# Requirement
Within the data below, copy each line where the string "heart" is found.
(Data shown)
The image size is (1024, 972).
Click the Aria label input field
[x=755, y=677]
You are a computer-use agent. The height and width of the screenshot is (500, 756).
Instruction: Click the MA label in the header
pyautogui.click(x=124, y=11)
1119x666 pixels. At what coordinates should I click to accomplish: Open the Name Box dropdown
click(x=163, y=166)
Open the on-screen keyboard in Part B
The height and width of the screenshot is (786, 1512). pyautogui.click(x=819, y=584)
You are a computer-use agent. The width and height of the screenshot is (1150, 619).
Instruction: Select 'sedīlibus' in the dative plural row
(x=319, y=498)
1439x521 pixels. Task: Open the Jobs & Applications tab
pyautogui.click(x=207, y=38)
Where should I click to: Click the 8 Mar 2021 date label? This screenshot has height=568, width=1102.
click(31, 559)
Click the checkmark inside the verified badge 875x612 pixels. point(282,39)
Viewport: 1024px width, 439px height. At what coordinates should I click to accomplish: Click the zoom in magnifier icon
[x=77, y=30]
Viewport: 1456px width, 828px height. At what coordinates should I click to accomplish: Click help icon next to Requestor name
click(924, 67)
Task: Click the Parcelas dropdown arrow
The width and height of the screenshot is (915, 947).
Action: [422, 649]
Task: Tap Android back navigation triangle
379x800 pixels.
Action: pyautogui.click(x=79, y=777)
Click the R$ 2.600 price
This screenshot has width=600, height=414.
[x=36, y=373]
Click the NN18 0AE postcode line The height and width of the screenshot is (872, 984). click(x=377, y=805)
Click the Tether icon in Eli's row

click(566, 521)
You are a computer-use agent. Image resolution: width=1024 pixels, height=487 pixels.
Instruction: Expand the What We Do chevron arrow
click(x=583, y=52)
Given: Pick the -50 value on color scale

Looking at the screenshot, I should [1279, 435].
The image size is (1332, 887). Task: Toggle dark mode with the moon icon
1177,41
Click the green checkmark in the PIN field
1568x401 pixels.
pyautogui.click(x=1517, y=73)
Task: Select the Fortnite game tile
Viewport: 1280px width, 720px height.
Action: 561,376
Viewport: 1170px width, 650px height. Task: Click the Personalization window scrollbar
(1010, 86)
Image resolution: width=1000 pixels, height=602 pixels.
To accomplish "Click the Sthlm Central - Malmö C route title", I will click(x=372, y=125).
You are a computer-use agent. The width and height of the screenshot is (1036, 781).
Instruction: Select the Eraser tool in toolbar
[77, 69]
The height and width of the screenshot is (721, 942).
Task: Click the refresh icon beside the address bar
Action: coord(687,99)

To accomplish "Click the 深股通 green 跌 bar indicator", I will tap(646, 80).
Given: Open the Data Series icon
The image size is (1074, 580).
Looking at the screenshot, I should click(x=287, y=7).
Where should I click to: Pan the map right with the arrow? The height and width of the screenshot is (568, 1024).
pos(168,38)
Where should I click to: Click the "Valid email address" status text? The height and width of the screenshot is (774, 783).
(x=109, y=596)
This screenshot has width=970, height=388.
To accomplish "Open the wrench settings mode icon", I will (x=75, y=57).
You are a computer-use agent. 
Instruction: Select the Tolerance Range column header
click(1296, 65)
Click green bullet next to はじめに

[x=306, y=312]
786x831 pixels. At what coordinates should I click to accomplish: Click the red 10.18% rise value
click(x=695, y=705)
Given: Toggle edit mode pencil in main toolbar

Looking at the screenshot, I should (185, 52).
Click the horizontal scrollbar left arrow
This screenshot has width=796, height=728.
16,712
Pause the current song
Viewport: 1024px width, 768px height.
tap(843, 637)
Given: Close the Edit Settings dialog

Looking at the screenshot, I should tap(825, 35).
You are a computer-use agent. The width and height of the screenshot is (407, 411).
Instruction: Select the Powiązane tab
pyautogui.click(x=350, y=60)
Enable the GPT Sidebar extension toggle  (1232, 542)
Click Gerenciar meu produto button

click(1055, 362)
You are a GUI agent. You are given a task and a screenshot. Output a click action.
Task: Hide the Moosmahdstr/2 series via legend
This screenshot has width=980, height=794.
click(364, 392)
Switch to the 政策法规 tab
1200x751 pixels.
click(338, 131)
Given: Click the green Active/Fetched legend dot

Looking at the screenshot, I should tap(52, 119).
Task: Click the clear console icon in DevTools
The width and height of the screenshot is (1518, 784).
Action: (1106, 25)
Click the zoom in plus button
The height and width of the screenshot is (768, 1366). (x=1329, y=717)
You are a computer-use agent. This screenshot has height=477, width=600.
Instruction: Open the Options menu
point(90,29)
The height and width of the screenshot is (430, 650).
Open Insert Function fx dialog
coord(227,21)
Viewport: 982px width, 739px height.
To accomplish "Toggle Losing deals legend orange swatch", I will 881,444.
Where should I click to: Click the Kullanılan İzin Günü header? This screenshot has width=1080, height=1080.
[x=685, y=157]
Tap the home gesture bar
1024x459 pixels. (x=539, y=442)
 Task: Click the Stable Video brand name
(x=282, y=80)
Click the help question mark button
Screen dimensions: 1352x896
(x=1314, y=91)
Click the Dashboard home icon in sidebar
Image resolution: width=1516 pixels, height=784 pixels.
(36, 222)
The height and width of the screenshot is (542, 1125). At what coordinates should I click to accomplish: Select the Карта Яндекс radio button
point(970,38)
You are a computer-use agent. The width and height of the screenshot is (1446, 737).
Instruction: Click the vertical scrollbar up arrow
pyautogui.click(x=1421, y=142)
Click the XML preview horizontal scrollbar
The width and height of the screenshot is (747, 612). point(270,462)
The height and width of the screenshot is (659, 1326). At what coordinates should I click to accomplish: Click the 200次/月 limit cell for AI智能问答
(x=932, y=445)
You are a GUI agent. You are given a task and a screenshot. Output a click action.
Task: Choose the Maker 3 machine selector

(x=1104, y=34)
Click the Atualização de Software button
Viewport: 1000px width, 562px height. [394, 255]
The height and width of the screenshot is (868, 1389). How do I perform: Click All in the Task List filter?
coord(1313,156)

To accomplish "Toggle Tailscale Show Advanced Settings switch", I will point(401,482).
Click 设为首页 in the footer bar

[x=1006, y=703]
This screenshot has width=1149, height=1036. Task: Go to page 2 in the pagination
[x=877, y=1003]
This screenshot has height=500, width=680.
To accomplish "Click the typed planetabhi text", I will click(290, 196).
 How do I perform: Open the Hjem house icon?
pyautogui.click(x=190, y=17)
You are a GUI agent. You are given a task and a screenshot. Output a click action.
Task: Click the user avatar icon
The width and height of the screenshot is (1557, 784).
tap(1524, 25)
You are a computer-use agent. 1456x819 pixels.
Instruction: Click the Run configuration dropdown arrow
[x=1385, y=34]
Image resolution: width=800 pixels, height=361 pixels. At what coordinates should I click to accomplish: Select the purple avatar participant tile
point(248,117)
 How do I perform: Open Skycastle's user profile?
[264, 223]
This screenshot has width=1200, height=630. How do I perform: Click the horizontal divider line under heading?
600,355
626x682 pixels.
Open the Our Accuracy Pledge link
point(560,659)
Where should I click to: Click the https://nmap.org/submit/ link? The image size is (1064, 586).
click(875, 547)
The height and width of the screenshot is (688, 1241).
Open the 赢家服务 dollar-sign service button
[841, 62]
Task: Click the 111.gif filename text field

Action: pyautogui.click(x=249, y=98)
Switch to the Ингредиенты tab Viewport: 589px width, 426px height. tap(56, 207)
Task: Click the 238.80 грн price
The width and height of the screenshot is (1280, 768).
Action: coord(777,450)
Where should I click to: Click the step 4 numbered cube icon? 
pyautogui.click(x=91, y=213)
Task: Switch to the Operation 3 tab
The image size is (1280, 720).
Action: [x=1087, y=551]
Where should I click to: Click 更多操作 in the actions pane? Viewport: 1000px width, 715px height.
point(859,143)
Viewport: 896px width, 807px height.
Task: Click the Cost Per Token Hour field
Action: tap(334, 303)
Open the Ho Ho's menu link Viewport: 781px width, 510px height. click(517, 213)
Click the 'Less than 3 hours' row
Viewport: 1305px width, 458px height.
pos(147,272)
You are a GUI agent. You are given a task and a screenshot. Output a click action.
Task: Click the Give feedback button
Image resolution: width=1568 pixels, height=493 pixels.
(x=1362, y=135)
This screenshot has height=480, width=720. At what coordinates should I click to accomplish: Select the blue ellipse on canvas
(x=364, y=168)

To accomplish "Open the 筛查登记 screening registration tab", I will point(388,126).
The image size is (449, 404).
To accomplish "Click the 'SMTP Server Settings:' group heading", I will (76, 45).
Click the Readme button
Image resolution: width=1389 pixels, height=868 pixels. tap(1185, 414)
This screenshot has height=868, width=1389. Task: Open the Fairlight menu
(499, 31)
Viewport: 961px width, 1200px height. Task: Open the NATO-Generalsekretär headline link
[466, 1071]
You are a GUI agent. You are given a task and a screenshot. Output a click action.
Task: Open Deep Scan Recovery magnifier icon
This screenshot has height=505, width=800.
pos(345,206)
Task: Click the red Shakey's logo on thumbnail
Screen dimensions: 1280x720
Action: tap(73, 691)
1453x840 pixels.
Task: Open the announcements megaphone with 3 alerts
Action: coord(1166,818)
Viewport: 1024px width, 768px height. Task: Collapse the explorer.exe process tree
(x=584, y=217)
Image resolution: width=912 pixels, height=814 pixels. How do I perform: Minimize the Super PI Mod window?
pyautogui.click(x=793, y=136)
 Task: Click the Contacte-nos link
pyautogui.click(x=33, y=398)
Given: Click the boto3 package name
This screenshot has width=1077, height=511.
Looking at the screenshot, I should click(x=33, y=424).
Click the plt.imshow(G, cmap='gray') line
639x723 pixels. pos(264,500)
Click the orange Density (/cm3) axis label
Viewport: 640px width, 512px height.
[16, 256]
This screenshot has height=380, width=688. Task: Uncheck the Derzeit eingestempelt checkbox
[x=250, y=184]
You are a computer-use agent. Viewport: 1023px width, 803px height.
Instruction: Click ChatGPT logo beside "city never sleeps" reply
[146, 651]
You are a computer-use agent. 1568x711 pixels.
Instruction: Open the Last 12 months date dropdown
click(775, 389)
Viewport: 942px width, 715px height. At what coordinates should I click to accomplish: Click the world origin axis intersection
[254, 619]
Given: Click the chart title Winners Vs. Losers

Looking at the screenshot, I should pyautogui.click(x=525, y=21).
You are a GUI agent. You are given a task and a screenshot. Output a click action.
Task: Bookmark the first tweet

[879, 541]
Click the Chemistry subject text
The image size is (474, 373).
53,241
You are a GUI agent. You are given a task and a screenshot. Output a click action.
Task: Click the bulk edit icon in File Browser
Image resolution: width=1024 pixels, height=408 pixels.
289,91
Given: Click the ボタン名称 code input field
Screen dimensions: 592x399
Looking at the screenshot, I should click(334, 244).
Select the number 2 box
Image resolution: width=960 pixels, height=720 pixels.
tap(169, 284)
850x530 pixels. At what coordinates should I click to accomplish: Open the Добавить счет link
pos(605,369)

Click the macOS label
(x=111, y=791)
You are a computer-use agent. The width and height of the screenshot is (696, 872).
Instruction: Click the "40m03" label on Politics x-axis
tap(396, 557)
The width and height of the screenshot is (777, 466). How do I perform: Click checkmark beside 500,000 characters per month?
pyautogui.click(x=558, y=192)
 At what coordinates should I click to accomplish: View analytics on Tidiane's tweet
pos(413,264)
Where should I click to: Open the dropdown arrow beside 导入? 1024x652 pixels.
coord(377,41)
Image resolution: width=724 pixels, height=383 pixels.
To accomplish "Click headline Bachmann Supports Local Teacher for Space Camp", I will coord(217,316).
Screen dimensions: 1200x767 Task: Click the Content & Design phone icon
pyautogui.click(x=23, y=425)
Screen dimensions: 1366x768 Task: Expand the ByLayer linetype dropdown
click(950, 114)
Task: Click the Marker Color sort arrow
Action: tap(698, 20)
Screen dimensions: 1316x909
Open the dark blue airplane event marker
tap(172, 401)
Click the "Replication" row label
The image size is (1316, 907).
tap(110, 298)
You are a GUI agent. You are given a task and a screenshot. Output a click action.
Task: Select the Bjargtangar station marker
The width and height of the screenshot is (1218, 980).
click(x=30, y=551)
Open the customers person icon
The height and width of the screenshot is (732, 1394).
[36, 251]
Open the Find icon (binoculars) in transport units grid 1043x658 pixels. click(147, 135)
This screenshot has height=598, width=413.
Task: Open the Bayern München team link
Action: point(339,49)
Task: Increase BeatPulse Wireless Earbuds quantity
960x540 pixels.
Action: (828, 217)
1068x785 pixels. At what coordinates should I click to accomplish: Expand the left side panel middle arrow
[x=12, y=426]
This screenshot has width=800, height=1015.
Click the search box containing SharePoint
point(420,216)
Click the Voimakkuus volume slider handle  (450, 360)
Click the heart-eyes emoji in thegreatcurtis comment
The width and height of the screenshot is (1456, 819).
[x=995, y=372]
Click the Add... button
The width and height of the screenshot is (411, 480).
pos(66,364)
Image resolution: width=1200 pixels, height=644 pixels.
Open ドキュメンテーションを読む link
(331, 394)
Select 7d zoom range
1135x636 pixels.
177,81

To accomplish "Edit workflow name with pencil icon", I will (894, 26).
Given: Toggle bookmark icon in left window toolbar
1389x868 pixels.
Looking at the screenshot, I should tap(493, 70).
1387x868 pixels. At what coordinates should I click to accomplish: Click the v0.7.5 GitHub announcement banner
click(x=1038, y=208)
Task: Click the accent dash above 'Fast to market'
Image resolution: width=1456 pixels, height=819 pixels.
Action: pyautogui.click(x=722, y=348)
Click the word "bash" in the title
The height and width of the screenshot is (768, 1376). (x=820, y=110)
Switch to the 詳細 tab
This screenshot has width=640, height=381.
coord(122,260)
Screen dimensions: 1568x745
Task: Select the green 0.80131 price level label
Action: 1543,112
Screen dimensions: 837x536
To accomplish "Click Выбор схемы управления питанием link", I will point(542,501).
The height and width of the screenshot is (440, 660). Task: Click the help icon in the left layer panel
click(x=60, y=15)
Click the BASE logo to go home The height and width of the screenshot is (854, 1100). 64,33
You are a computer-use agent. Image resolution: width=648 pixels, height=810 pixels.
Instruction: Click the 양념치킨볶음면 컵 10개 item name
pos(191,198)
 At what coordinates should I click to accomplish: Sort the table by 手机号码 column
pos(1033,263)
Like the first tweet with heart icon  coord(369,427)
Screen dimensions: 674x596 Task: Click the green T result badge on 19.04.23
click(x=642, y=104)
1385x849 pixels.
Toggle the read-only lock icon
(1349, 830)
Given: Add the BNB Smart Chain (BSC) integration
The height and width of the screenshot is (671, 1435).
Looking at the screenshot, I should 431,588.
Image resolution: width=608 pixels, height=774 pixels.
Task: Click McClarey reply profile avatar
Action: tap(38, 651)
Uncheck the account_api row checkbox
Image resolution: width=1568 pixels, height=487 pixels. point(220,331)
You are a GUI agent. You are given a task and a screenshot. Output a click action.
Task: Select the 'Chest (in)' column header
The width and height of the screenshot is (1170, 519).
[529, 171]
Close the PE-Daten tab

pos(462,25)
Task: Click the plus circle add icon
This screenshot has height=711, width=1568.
(End Data shown)
# Answer area
Click the heart-eyes emoji in thegreatcurtis comment
Like the first tweet with heart icon  coord(369,427)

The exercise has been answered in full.